» Task instructions: Return only what lies between the first line of the entries and the line containing "ติดต่อ (828, 47)", both lines included.

» The input:
· · ·
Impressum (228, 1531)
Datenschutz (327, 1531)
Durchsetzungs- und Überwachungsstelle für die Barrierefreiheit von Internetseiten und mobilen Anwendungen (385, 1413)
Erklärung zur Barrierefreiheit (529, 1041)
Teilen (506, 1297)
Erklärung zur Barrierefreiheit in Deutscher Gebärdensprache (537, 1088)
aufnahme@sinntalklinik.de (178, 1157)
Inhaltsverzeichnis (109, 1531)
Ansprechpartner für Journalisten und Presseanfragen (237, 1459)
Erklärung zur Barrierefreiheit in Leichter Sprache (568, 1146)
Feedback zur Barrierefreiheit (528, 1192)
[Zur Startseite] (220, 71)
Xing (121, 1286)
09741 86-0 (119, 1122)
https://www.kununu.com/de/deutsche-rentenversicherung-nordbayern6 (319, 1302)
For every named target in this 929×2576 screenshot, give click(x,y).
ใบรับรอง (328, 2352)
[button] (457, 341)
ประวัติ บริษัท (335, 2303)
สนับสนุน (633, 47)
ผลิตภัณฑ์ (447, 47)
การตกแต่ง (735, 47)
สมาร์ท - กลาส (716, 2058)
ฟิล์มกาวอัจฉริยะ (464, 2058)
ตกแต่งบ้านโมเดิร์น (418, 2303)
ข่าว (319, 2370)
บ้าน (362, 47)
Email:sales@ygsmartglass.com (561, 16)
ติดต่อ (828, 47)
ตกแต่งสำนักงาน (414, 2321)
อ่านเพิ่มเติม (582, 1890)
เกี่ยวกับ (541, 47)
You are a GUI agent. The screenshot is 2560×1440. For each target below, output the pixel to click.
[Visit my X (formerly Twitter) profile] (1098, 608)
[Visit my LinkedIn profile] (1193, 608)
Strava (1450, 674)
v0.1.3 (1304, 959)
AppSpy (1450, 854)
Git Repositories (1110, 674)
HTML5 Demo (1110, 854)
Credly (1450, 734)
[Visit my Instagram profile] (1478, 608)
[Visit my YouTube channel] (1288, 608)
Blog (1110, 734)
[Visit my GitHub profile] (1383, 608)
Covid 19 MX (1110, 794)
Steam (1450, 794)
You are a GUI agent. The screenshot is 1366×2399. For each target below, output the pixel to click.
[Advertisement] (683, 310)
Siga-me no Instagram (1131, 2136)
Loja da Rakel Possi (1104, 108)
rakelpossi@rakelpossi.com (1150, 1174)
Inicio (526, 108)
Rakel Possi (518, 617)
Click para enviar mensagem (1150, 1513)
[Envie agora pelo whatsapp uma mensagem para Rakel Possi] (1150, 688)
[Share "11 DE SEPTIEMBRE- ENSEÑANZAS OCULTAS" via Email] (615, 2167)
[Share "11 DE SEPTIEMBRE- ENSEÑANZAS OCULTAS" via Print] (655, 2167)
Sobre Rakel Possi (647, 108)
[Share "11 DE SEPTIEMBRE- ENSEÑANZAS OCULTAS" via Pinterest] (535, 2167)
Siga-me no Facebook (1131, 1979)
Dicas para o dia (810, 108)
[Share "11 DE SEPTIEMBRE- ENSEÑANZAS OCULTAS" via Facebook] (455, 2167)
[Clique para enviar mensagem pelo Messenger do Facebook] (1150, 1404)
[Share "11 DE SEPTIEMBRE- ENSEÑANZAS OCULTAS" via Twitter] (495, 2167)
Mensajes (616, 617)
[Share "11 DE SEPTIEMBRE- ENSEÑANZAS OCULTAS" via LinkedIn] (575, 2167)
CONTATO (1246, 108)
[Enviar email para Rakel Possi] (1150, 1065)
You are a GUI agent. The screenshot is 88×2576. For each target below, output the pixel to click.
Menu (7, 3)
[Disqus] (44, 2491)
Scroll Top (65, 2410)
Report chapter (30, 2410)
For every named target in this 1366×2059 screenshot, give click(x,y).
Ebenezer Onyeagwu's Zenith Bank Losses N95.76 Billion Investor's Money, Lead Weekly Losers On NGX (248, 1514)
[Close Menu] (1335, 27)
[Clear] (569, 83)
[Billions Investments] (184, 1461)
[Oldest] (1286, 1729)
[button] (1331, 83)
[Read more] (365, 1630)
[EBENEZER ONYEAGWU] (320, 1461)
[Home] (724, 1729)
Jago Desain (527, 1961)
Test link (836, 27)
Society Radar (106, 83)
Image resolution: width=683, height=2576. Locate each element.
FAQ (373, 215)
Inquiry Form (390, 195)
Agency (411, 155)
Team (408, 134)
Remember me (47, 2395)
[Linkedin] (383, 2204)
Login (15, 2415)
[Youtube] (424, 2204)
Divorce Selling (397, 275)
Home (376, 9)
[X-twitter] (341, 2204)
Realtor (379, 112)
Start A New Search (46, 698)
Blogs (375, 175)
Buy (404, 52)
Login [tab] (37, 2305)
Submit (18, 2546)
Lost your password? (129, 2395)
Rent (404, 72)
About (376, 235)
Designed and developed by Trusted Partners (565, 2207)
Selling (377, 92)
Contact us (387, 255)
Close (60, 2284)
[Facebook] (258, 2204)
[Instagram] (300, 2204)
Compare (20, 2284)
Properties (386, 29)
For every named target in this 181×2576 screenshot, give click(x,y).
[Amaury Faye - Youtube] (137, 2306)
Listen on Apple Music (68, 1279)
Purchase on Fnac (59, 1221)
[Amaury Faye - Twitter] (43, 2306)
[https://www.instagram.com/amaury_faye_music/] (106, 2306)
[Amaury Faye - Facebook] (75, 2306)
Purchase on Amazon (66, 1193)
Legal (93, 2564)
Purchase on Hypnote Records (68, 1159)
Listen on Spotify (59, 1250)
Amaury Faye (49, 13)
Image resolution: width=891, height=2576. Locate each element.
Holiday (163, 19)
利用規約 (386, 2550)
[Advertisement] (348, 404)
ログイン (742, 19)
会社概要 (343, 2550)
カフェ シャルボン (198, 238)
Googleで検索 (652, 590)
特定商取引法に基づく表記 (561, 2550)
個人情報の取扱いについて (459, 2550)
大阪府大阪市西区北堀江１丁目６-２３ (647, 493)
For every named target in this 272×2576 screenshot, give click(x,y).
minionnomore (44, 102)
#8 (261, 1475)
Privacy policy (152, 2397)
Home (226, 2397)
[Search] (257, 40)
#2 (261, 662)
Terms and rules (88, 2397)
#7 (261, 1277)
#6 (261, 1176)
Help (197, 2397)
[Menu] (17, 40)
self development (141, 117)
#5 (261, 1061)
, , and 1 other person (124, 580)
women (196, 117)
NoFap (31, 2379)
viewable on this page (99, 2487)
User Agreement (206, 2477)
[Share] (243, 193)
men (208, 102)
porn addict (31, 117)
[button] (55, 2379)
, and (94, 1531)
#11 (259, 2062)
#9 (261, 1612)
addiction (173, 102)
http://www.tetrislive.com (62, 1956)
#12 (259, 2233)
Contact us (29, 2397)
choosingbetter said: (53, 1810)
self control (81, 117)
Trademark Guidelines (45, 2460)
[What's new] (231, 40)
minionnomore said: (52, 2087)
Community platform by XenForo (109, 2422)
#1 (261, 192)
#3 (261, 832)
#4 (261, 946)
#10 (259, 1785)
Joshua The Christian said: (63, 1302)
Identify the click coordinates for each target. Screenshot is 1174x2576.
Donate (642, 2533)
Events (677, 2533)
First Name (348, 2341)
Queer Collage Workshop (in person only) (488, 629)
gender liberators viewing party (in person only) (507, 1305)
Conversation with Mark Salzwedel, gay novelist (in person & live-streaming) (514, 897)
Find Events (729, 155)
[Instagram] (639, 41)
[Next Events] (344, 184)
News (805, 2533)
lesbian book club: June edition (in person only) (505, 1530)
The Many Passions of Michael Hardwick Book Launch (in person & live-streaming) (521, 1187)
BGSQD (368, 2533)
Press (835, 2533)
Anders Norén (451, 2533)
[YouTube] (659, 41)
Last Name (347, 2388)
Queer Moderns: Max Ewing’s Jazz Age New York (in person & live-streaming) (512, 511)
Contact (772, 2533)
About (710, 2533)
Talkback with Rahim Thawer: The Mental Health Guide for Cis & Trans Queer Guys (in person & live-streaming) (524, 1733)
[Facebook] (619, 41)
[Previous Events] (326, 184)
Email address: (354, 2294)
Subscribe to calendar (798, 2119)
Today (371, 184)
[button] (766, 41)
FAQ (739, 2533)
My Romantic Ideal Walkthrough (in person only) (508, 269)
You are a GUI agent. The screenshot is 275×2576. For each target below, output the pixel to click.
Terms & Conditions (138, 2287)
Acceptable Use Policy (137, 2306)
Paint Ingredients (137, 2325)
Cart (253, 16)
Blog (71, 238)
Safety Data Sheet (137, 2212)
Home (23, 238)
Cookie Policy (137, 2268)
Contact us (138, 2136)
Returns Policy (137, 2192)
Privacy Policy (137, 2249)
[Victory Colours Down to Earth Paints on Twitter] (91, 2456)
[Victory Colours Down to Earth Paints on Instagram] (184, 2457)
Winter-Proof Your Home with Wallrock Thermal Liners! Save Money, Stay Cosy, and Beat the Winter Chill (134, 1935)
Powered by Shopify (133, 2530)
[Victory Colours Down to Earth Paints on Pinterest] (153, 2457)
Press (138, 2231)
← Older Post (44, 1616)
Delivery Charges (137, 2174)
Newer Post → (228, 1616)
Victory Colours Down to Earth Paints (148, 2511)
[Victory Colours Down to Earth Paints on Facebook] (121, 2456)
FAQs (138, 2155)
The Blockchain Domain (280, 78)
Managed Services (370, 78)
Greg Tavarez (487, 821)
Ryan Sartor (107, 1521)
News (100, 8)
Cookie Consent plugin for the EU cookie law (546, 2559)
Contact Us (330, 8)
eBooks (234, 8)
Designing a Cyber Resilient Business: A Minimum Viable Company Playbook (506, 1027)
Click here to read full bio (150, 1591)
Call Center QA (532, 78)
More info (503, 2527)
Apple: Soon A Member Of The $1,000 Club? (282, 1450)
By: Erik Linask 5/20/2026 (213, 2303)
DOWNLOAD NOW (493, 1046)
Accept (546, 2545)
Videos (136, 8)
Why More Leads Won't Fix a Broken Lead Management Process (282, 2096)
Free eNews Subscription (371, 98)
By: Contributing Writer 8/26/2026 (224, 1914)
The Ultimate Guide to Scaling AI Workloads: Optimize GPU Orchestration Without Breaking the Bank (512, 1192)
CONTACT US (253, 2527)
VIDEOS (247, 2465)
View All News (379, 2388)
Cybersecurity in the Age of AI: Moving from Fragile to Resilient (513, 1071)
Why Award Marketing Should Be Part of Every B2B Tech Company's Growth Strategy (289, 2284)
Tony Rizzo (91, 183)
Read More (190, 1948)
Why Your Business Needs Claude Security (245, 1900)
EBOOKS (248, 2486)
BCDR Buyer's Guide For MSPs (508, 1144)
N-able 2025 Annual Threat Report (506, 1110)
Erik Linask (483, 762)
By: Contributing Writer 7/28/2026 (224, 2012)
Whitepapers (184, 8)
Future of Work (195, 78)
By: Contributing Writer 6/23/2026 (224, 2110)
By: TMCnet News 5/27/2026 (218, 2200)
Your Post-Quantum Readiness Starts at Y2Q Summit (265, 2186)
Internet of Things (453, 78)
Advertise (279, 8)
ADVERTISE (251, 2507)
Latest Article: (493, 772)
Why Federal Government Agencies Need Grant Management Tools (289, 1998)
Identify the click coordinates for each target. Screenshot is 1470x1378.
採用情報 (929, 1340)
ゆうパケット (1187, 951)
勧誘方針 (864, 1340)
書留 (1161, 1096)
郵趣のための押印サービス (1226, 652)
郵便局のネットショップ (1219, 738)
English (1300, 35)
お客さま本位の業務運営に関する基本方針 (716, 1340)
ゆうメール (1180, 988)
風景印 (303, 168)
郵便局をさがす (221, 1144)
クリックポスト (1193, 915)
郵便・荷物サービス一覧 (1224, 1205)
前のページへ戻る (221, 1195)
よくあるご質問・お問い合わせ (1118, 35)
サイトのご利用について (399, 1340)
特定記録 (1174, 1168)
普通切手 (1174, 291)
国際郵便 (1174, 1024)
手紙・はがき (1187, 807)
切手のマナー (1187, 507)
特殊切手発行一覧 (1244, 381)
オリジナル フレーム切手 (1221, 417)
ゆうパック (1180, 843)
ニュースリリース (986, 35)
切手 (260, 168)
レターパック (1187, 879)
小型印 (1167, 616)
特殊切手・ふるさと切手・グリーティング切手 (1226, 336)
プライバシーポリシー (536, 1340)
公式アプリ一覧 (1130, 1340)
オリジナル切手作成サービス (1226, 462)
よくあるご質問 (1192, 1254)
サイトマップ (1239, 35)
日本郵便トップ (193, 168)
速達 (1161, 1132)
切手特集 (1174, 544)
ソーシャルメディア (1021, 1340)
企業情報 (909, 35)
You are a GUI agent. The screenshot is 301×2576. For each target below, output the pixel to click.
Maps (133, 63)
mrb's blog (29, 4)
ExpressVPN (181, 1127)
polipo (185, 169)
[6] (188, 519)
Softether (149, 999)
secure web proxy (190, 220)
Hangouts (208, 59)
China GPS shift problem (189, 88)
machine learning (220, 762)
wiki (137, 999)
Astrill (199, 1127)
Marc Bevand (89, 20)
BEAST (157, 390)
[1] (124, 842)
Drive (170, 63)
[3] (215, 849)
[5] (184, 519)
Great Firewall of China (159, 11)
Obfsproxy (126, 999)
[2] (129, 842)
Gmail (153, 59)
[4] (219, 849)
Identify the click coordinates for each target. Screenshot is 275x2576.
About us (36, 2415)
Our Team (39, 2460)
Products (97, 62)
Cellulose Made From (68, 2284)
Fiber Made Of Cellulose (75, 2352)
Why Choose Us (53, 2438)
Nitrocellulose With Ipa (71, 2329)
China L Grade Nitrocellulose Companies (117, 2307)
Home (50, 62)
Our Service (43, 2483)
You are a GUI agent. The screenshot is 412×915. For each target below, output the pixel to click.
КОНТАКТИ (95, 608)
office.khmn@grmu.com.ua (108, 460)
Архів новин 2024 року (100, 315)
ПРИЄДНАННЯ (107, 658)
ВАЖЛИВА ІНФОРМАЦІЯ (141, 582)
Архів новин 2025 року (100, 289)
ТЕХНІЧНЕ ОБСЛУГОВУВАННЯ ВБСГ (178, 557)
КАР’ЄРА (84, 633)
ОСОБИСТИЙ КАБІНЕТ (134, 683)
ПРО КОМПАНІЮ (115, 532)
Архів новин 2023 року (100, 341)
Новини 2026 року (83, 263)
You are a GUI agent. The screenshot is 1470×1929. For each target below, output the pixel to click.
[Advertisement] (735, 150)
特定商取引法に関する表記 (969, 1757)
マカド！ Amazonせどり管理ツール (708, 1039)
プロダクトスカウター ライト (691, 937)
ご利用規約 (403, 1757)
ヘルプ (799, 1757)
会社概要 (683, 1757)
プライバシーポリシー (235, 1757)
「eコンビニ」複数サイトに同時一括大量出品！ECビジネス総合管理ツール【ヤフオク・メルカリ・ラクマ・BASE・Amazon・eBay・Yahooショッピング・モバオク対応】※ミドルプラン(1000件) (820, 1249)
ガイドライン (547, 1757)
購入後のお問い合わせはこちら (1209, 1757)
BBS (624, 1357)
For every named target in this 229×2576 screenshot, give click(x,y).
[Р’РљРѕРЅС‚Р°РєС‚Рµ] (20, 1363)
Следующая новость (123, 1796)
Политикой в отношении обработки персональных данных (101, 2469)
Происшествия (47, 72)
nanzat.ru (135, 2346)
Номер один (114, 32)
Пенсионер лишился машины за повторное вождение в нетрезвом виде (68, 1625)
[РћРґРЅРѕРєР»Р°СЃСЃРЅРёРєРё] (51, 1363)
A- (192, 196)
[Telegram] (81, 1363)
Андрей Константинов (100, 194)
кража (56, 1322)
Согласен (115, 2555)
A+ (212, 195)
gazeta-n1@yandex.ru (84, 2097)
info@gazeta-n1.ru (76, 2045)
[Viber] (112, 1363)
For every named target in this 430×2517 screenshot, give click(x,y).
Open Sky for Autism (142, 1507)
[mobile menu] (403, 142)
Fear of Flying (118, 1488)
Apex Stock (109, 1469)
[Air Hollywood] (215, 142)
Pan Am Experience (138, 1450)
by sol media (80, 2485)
· · ·
» Solution:
Impressum (228, 1531)
Datenschutz (327, 1531)
Durchsetzungs- und Überwachungsstelle für die Barrierefreiheit von Internetseiten und mobilen Anwendungen (385, 1413)
Erklärung zur Barrierefreiheit (529, 1041)
Teilen (506, 1297)
Erklärung zur Barrierefreiheit in Deutscher Gebärdensprache (537, 1088)
aufnahme@sinntalklinik.de (178, 1157)
Inhaltsverzeichnis (109, 1531)
Ansprechpartner für Journalisten und Presseanfragen (237, 1459)
Erklärung zur Barrierefreiheit in Leichter Sprache (568, 1146)
Feedback zur Barrierefreiheit (528, 1192)
[Zur Startseite] (220, 71)
Xing (121, 1286)
09741 86-0 (119, 1122)
https://www.kununu.com/de/deutsche-rentenversicherung-nordbayern6 (319, 1302)
For every named target in this 929×2576 screenshot, give click(x,y).
ใบรับรอง (328, 2352)
[button] (457, 341)
ประวัติ บริษัท (335, 2303)
สนับสนุน (633, 47)
ผลิตภัณฑ์ (447, 47)
การตกแต่ง (735, 47)
สมาร์ท - กลาส (716, 2058)
ฟิล์มกาวอัจฉริยะ (464, 2058)
ตกแต่งบ้านโมเดิร์น (418, 2303)
ข่าว (319, 2370)
บ้าน (362, 47)
Email:sales@ygsmartglass.com (561, 16)
ติดต่อ (828, 47)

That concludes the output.